┌─ Provided data

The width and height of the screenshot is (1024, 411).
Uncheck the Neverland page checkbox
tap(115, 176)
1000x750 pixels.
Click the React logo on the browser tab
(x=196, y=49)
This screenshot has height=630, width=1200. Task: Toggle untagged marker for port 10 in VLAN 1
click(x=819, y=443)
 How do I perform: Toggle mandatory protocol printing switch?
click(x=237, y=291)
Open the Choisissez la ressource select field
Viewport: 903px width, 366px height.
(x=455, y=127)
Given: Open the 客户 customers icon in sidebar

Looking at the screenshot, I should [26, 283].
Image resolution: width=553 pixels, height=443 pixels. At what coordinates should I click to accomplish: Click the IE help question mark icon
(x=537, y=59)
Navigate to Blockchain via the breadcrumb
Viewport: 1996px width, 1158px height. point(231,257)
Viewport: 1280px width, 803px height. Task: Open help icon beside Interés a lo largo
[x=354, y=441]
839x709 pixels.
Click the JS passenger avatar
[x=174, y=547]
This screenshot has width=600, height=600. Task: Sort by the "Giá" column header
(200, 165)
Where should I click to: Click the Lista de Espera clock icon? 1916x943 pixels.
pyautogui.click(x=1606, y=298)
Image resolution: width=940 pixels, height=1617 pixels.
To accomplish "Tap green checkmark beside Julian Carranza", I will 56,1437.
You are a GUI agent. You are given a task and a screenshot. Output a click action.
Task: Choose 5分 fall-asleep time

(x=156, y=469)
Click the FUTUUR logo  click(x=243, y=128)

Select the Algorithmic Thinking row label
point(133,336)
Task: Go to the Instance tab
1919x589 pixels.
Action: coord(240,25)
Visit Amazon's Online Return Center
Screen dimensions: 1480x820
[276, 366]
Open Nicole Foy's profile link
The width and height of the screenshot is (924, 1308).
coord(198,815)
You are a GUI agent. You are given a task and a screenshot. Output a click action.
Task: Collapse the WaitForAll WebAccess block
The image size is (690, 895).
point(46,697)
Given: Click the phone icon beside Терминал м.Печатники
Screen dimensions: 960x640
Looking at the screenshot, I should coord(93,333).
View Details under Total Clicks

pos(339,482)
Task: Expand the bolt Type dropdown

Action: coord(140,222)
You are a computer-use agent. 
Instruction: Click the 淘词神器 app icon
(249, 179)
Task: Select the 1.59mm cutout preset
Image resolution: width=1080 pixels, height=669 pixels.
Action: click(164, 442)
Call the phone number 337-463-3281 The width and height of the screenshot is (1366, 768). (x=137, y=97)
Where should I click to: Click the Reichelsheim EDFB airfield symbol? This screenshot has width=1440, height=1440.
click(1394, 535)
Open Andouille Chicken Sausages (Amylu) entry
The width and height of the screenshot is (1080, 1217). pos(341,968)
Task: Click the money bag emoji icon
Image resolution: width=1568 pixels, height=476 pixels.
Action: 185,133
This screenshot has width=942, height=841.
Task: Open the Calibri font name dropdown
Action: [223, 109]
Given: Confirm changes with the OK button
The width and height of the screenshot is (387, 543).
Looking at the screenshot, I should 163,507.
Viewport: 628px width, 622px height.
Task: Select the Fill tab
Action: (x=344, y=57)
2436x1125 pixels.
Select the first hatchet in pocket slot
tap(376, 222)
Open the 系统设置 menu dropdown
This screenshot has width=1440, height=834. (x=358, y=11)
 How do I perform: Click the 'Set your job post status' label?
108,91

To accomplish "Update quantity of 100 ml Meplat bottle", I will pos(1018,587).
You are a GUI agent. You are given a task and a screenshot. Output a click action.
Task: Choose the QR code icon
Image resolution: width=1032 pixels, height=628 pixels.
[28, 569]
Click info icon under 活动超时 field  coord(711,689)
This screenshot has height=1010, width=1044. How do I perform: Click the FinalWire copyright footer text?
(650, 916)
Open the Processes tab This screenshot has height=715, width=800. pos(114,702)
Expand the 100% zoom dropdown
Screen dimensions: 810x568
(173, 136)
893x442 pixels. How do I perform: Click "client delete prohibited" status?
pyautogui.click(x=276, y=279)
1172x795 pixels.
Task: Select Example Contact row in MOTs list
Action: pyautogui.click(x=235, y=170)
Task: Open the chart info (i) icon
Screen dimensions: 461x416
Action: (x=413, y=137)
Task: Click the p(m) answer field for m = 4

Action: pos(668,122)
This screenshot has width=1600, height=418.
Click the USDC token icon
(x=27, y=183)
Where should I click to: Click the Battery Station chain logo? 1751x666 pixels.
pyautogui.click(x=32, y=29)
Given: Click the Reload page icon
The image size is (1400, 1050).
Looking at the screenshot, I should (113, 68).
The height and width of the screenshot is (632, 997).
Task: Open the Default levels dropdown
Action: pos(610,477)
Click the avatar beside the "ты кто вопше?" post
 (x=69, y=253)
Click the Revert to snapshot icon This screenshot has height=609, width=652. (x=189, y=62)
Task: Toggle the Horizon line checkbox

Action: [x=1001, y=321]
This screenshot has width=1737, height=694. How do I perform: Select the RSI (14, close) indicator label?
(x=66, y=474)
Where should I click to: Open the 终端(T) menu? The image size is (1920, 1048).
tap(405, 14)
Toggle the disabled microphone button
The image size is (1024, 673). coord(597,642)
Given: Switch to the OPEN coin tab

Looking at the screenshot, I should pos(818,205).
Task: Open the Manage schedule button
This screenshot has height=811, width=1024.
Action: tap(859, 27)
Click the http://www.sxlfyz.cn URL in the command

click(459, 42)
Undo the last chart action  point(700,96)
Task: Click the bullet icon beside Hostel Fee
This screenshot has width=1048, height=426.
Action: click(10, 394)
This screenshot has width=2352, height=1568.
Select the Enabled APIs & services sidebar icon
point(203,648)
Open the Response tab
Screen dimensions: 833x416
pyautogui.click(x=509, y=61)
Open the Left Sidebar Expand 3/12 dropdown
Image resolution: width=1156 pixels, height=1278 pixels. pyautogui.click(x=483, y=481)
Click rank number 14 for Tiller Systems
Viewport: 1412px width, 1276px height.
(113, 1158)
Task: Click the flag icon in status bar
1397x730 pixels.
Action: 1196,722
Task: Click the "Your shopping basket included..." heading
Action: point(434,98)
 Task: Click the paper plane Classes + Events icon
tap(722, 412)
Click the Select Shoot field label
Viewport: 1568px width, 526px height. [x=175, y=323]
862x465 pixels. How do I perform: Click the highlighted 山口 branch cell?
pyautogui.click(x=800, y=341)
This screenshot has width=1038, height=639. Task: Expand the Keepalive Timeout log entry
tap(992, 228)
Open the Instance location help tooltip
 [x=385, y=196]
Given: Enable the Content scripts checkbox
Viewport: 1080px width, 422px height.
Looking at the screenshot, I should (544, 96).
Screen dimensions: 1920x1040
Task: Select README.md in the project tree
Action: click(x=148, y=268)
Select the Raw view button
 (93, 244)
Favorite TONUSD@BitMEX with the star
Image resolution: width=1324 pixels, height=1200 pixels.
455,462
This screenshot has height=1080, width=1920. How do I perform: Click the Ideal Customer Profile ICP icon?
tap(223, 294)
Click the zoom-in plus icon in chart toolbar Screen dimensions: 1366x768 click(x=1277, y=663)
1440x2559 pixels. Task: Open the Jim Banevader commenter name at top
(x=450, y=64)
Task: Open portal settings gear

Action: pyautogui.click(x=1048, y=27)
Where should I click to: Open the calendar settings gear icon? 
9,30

└─

### Exercise instructions
Using the material above, transcribe exactly the lines from the line with "This screenshot has height=1080, width=1920." to the line with "Click the zoom-in"; both count, and nothing else goes in.

### Answer to the exercise
This screenshot has height=1080, width=1920. How do I perform: Click the Ideal Customer Profile ICP icon?
tap(223, 294)
Click the zoom-in plus icon in chart toolbar Screen dimensions: 1366x768 click(x=1277, y=663)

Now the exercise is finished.